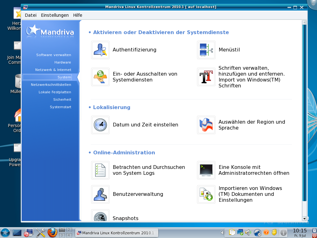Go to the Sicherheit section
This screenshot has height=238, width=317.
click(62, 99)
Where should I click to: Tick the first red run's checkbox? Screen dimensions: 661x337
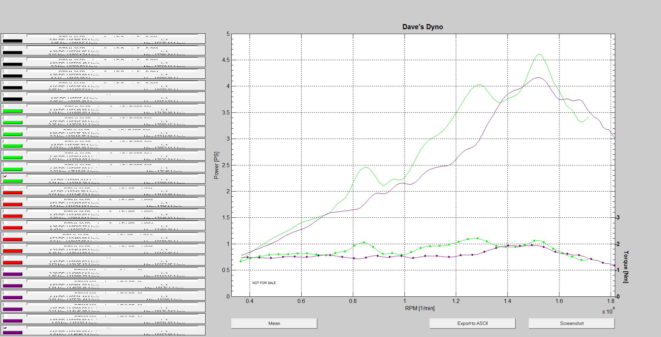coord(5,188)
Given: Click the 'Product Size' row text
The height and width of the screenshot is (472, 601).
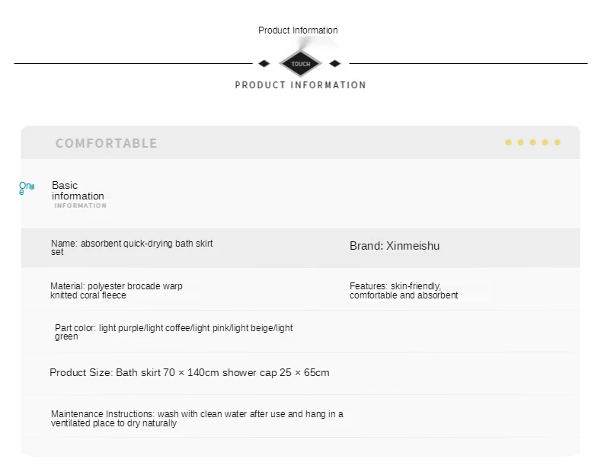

══════════

### [Your assignment]
Starting at the line that contains "Where should I", transcribe each line through the last one of the entries above, exactly and without pictures.

### [Task response]
Where should I click to: Tick the first red run's checkbox? Screen dimensions: 661x337
coord(5,188)
Given: Click the 'Product Size' row text
The height and width of the screenshot is (472, 601).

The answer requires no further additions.